_WHAT TO PRODUCE_:
Copy each line below that has "dropdown".

_GIVEN INFORMATION_:
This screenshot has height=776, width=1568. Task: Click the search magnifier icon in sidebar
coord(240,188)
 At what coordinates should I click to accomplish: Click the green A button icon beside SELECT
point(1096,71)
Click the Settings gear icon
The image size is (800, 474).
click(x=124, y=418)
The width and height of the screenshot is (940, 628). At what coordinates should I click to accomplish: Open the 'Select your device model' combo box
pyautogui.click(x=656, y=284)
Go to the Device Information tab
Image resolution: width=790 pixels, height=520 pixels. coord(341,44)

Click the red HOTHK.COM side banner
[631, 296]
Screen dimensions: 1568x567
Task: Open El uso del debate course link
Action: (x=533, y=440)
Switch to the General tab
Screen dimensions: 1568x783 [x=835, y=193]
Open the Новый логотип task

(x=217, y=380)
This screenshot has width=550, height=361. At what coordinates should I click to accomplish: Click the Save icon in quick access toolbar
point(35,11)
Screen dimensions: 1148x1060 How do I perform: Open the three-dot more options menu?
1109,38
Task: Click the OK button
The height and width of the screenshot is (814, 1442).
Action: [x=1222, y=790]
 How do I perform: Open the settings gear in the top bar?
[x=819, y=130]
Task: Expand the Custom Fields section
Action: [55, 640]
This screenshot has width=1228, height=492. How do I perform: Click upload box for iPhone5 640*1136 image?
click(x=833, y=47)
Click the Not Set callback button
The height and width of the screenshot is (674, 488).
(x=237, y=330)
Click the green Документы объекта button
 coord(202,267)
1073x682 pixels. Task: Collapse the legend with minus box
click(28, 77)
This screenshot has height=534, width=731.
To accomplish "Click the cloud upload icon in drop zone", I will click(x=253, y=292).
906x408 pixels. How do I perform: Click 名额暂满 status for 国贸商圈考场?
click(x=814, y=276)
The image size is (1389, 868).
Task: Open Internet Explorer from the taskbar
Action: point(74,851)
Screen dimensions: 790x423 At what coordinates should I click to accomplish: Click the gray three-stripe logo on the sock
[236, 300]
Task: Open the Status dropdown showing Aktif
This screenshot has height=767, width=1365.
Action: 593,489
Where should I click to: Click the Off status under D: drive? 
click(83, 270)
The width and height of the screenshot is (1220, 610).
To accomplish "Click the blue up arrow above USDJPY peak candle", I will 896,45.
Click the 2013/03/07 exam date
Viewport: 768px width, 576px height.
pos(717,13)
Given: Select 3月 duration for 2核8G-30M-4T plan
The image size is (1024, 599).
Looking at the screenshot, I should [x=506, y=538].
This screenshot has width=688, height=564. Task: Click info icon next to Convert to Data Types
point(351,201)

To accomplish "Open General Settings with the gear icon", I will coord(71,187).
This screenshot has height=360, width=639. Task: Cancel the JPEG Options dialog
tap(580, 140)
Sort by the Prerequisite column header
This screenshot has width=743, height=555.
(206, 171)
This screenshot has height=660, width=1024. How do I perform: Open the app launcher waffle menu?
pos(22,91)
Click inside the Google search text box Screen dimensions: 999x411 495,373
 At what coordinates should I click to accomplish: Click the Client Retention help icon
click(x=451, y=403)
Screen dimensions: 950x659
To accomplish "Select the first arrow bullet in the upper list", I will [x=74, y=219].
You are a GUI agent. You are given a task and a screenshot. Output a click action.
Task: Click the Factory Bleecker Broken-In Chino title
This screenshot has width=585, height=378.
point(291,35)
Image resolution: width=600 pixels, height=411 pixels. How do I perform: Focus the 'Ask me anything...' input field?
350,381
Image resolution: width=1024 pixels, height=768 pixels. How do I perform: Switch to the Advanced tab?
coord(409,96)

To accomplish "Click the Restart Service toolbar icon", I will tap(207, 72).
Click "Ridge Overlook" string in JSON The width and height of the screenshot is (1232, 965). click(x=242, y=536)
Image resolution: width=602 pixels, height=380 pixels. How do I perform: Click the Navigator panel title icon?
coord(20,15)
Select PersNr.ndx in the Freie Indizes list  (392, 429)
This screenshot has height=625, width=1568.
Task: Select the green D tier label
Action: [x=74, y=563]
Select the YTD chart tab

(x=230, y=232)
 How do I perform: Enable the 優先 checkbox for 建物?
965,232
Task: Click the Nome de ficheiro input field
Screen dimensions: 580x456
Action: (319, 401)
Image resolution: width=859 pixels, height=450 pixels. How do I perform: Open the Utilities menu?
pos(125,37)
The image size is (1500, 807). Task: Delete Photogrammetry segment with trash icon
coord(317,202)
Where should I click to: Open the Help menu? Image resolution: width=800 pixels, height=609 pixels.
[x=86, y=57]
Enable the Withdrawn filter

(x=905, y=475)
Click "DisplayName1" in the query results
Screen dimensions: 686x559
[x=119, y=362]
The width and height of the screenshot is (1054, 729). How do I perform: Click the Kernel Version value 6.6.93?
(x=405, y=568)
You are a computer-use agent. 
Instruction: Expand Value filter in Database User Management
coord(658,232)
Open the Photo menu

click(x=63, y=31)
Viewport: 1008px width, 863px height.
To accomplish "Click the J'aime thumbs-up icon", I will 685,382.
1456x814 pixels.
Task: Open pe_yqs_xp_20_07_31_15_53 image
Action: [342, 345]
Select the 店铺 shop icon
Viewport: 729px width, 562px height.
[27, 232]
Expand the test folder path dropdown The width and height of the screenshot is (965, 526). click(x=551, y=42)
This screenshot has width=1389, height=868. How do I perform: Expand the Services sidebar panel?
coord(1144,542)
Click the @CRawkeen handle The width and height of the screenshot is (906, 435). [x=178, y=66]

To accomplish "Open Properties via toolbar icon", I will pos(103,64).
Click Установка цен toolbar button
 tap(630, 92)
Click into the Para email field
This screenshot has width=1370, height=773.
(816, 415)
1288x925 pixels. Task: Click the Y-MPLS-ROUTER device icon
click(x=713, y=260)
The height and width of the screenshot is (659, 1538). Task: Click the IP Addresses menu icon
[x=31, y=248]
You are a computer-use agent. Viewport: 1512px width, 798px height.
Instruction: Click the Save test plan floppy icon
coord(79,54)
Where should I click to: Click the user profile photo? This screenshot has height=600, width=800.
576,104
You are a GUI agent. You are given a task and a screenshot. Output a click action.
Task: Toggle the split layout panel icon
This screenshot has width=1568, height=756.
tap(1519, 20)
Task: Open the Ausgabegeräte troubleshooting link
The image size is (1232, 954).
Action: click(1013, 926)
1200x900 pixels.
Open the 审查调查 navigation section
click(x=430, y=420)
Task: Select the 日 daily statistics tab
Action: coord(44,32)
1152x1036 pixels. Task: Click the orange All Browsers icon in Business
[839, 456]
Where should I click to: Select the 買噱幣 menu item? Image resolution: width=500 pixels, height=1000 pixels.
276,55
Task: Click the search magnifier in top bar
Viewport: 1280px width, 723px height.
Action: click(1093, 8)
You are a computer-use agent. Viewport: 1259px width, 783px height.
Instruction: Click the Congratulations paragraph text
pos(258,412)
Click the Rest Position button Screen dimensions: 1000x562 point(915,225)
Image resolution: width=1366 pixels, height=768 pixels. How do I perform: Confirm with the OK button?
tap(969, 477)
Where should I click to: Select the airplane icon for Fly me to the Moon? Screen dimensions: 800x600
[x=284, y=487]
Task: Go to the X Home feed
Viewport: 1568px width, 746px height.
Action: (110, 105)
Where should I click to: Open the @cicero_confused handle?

_EXPECTED ANSWER_:
Task: Open the Status dropdown showing Aktif
Expand the test folder path dropdown The width and height of the screenshot is (965, 526). click(x=551, y=42)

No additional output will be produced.